Auf dem Boden aber, in den Mulden des Lehmwegs, auf Kantsteinen und an Kreuzungen, zwischen Hundekot und Hauseingängen, ist Bali en miniature. Kleine Opferschälchen aus Bananenblättern, ein paar Reiskörner darauf, ein Räucherstäbchen, viel Orange, etwas Gelb, auch Violett und Dunkelbraun.

Wer genau hinsieht, kann Bali entziffern: herabschwingende Reisfelder, das hauchzarte Grün der Setzlinge und das Ocker der Hindutempel. Nichts ist bei diesem Arrangement dem Zufall überlassen. Die Anordnung wirkt zufällig und doch wie bewußt ungeordnet; es scheint, als folgte sie wie die Reisterrassen dem Lauf der Berghänge und ihre Bewässerung den Strömen der Quellen.

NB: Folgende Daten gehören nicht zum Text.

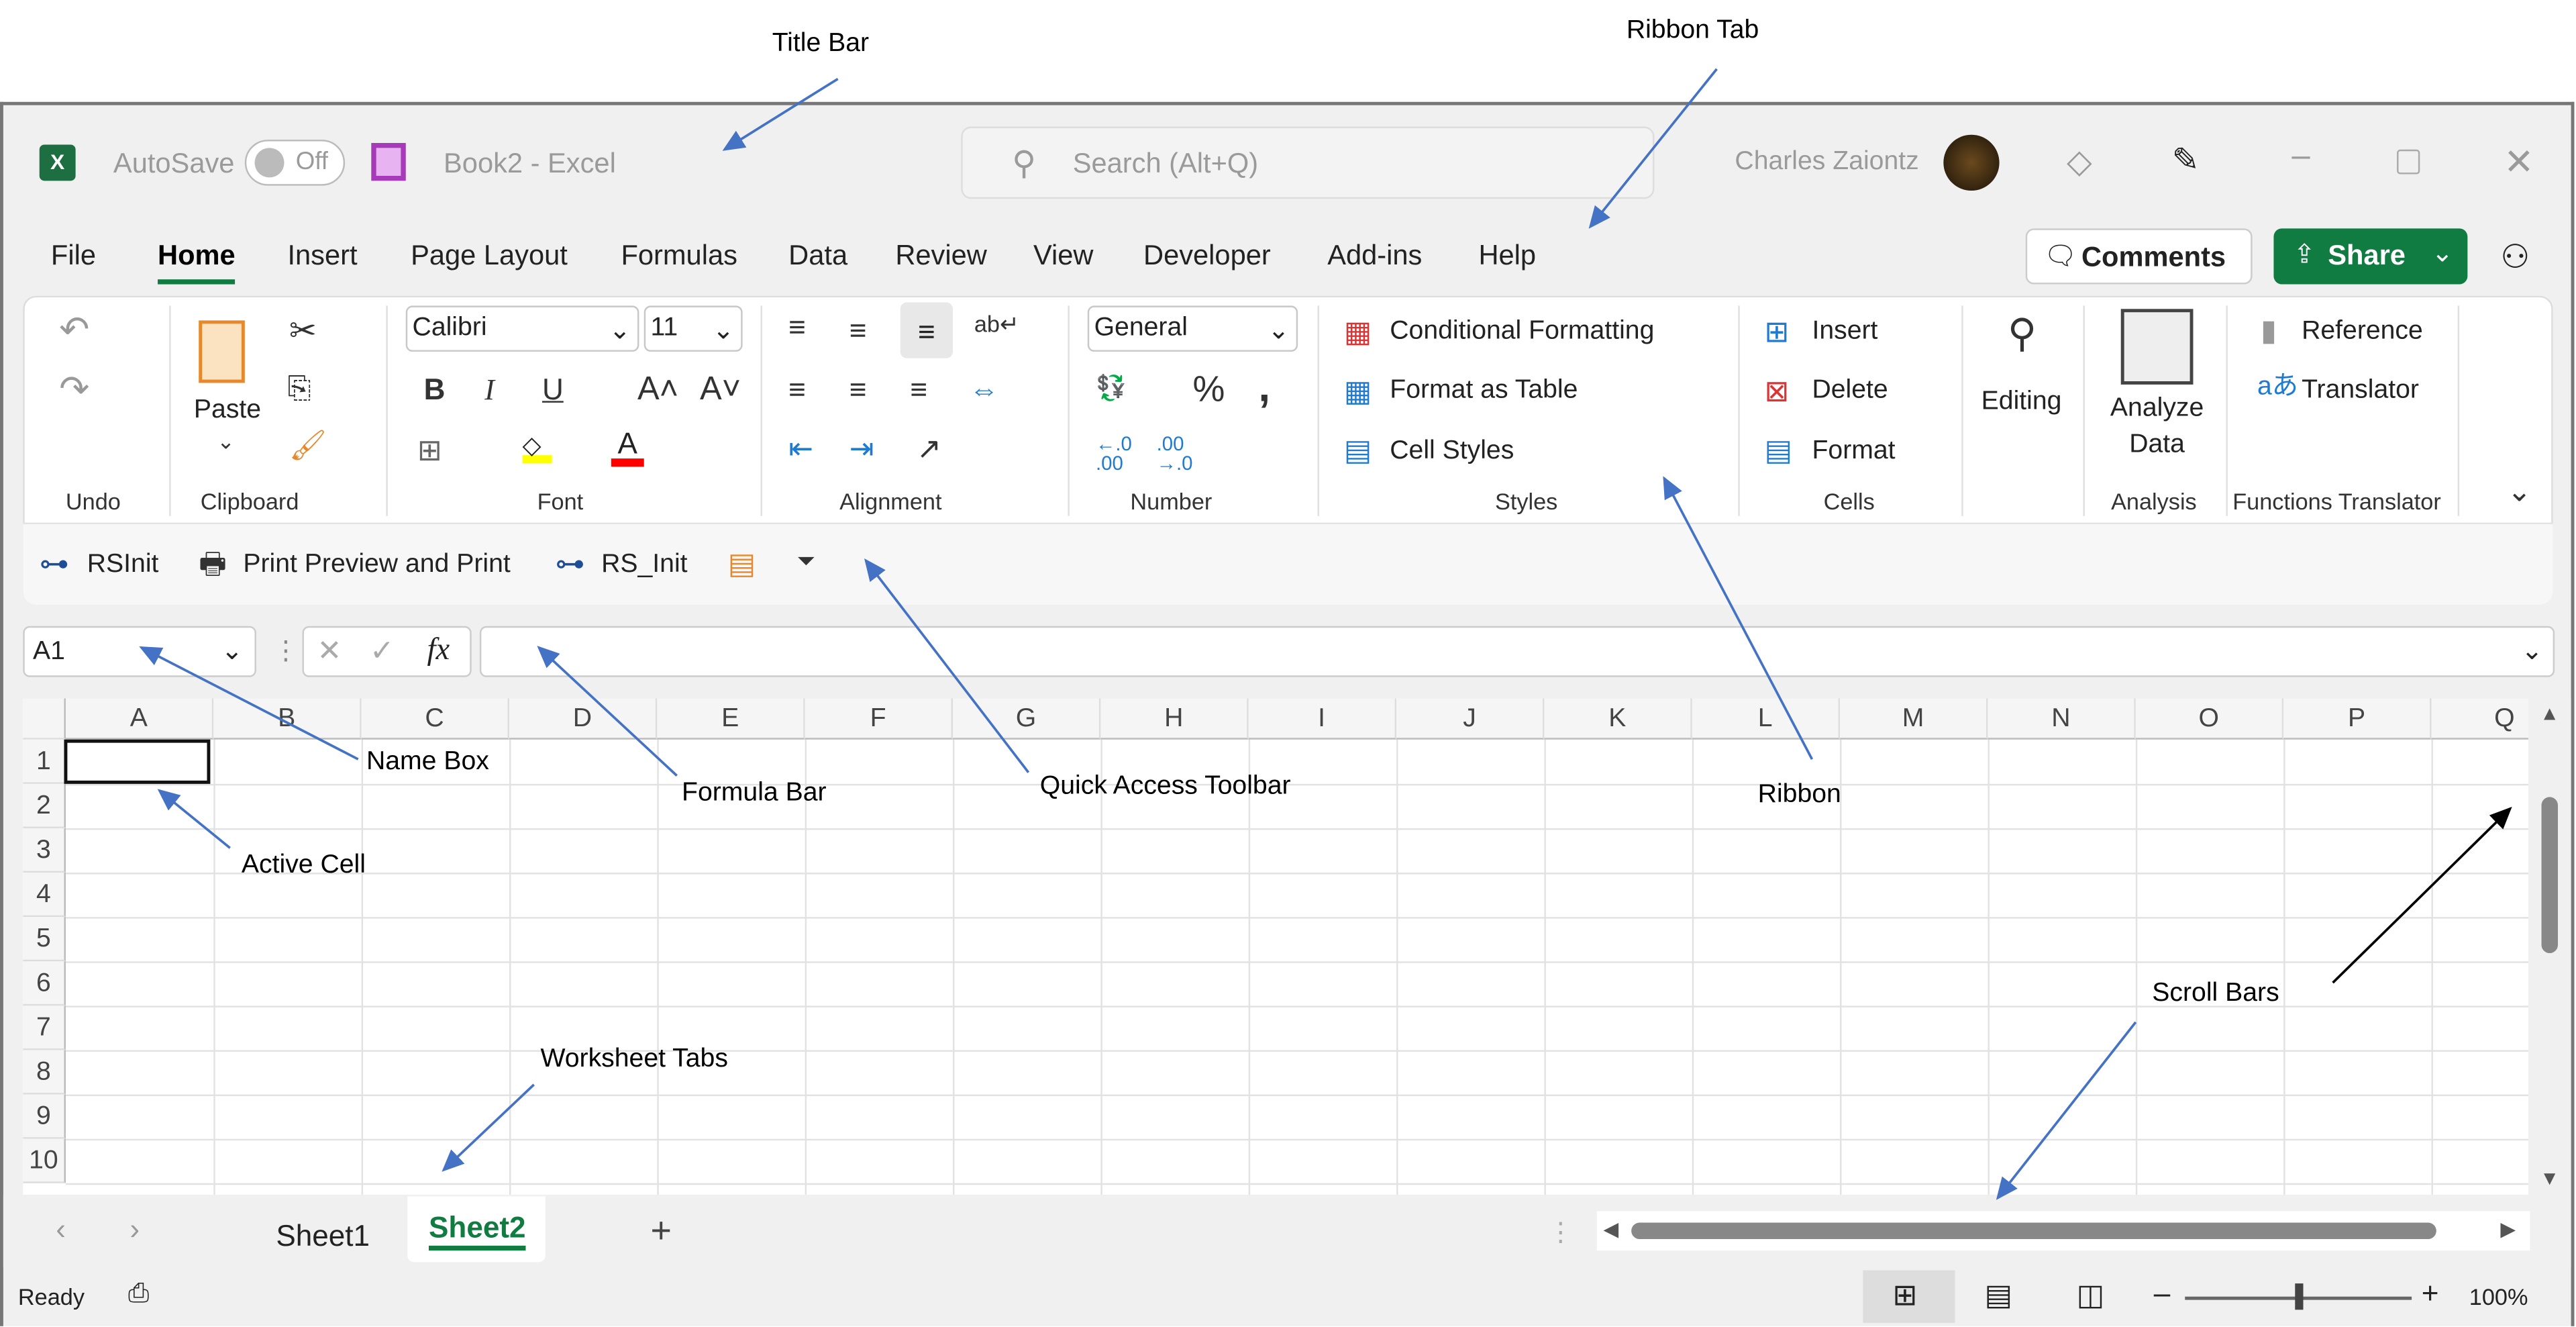 The width and height of the screenshot is (2576, 1327). What do you see at coordinates (1738, 618) in the screenshot?
I see `arrow-ribbon` at bounding box center [1738, 618].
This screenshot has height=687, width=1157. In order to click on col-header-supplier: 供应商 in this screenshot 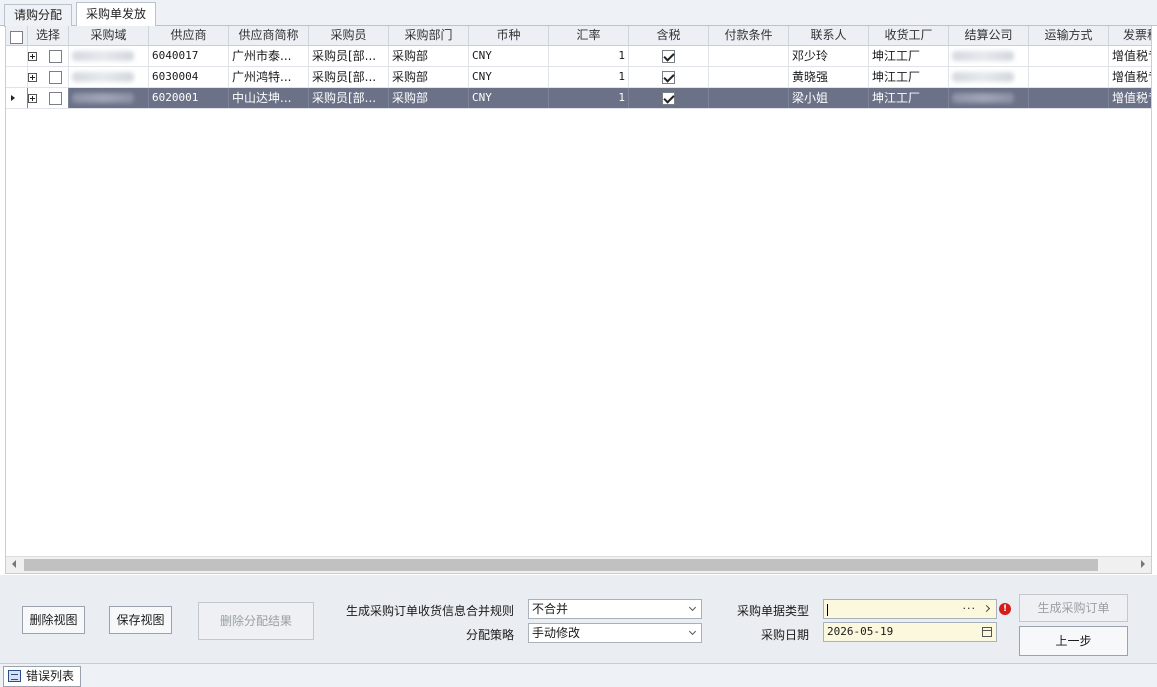, I will do `click(189, 36)`.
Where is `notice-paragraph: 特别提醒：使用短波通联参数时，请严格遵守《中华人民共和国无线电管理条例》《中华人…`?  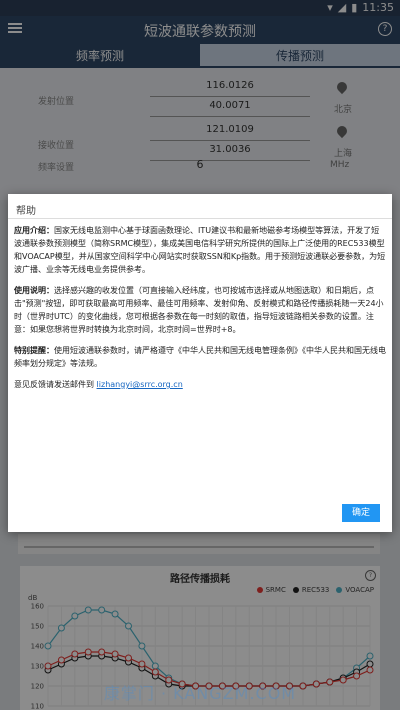
notice-paragraph: 特别提醒：使用短波通联参数时，请严格遵守《中华人民共和国无线电管理条例》《中华人… is located at coordinates (200, 357).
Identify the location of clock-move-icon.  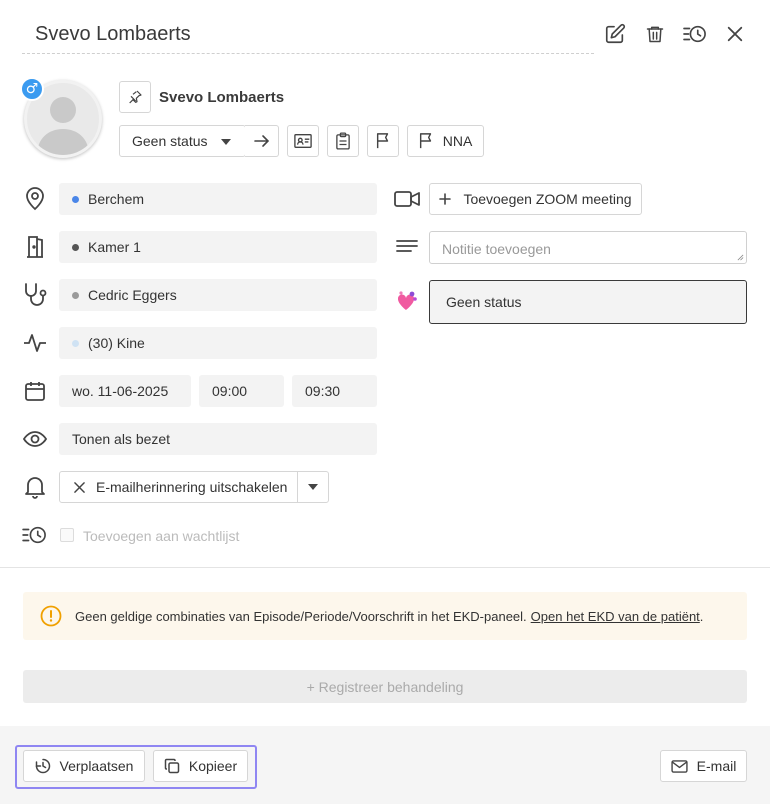
(42, 766).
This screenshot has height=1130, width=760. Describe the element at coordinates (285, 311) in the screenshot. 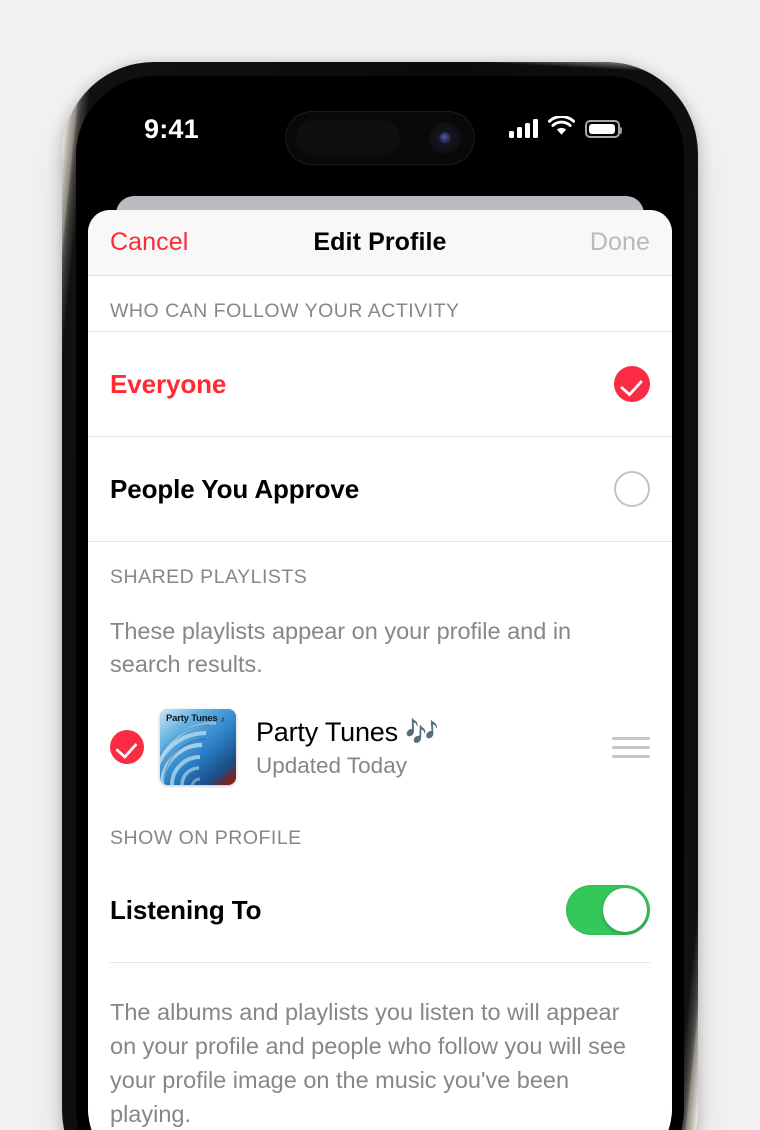

I see `section-header-follow-activity: WHO CAN FOLLOW YOUR ACTIVITY` at that location.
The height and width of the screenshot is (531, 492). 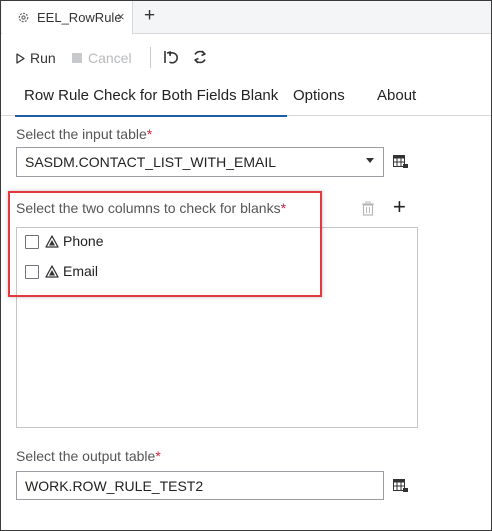 I want to click on trash-icon, so click(x=368, y=208).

Die Winzigkeiten, die die Opferschälchen bergen, sind voller Zeichen. Sie sollen Dämonen fernhalten, Rangda beispielsweise, die Hexenfürstin und ihre Gehilfinnen, die Leyak, die ihre böse Kraft des Nachts entfalten.

Geweihte Reiskörner, die auf vielen Frontscheiben der Bemos, der Gemeinschaftstaxis, zu finden sind, können Leben retten. Der Fahrer des Bemos selbst tankt an kleinen Tempeln neue Kraft, während sein Gefährt, oft ungetankt, mit Schiwas Hilfe ins Ziel einrollt. Und hier will ich gegen herabfallende Kokosnüsse versichert sein?